Neither side would be terribly happy with such a system. But it makes sense. And it could work. All that needs to happen is for some powerful and not-so-powerful folks to grow up.
Will our leaders find the courage to chart such a middle course anytime soon? Unlikely. Hard-liners who control both parties will probably continue to make like the Hatfields and McCoys. Most likely, crazies on the right will continue to harass pregnant women at clinics, and, once in a while, kill doctors who perform abortions. Similarly, crazies on the left will probably try to shoot more people working at pro-life organizations.
Still, one can hope that this old, tired, vicious cycle will be broken in the not-too-distant future.
All that said, now is not the time to have this conversation. The nation faces far more urgent and serious problems. These pressing matters are being held hostage by one small-minded, selfish congressman who doesn’t know how to choose his words properly in an interview.

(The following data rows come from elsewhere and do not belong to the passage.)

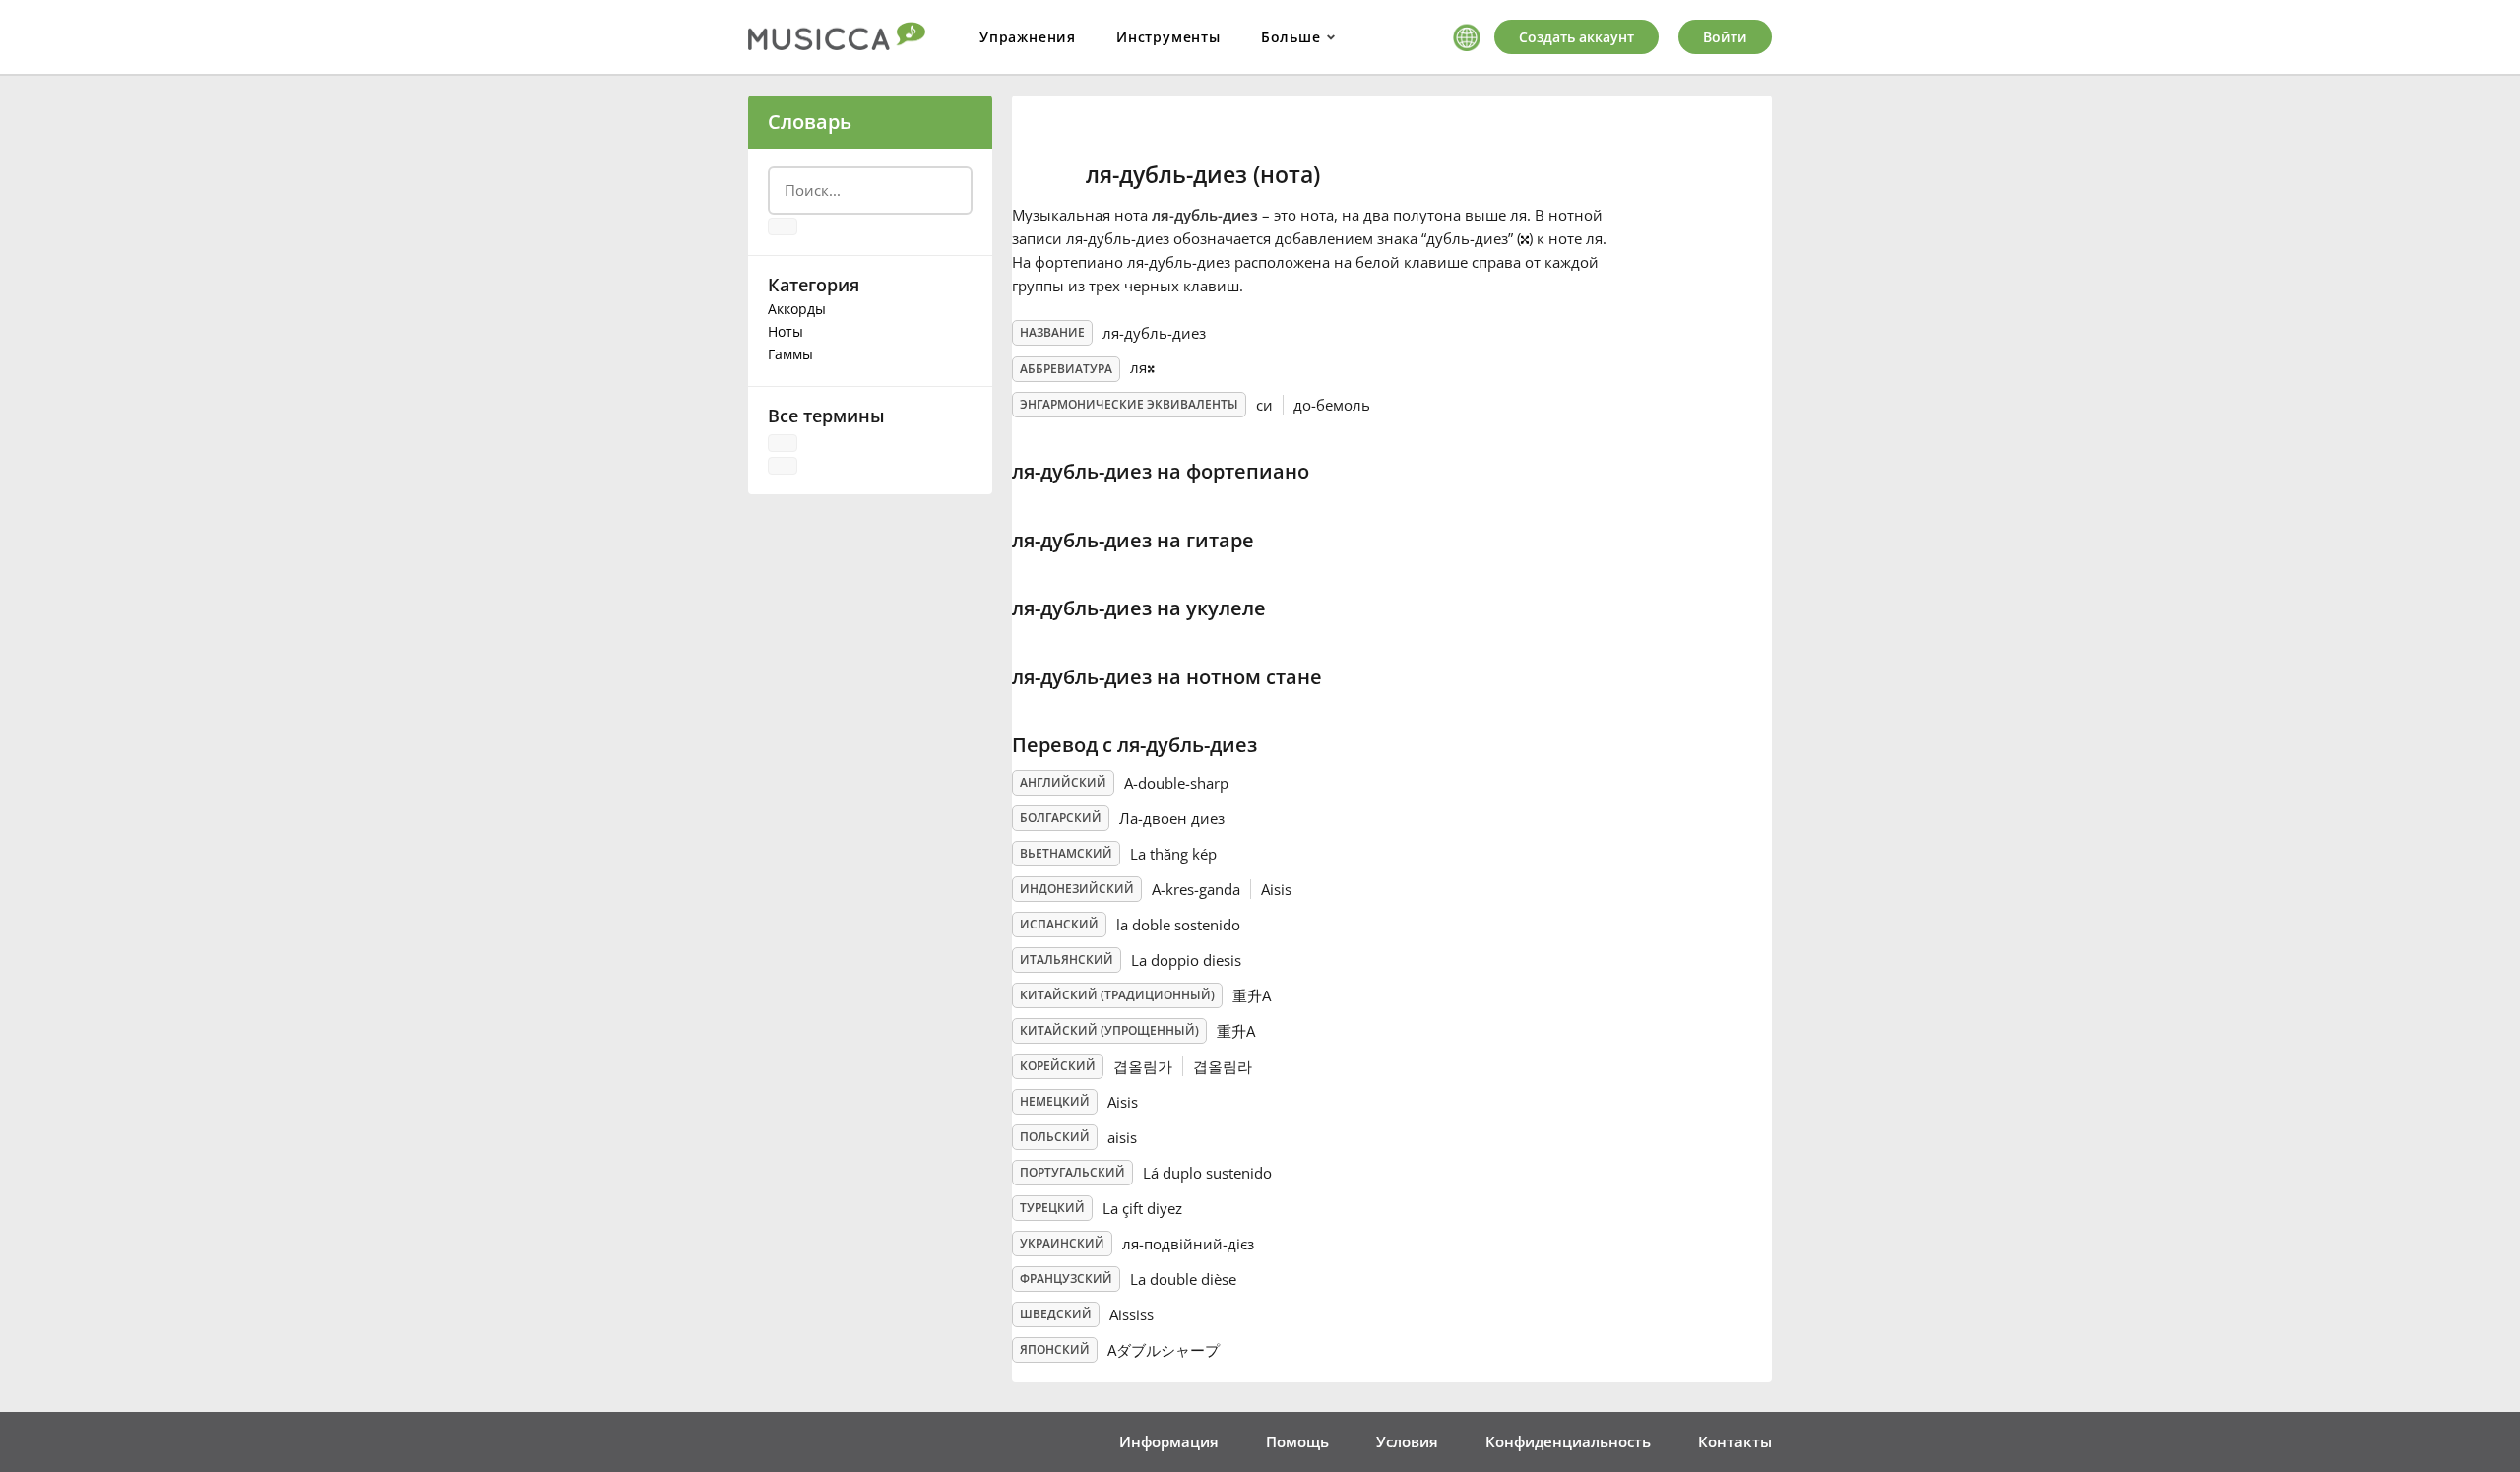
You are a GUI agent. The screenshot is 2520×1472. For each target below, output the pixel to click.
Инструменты (1168, 37)
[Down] (782, 466)
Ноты (785, 331)
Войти (1725, 37)
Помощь (1297, 1441)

When someone says something breathtakingly stupid in a job interview, he or she doesn’t get hired. When someone running for high office says something breathtakingly stupid, that person deserves to lose. It’s that simple.
Sure, there’s a double standard. Democrats seem to be able to get away with saying anything. Joe “Chains” Biden should have been packed off to the funny farm a long time ago. President Obama can talk about “a typical white person” all he wants. When Nancy Pelosi was Speaker of the House, she repeatedly railed against “unpatriotic” Republicans. But being able to get away with such nonsense doesn’t justify it.
With all their faults, the Republicans have something that the Democrats seem to lack: shame. When one of their own shames them, Republicans do everything they can to get rid of that person in a hurry. With shame comes humility, something in short supply among too many of today’s leaders.
With 8.3 percent unemployment, miniscule GDP growth, and a 16 trillion debt, the nation is heading off a fiscal cliff. Iran is about to get nuclear weapons, Afghanistan is imploding, and 2012 Europe is looking more like the Europe of 1848 every day. And we have a president who doesn’t have a clue.
Do we really want to spend all our time arguing about a selfish, silly congressman?
America has better things to do, and her survival depends upon doing them. Rep. Akin, if you don’t quit, prepare to be pushed out, so we can all move on.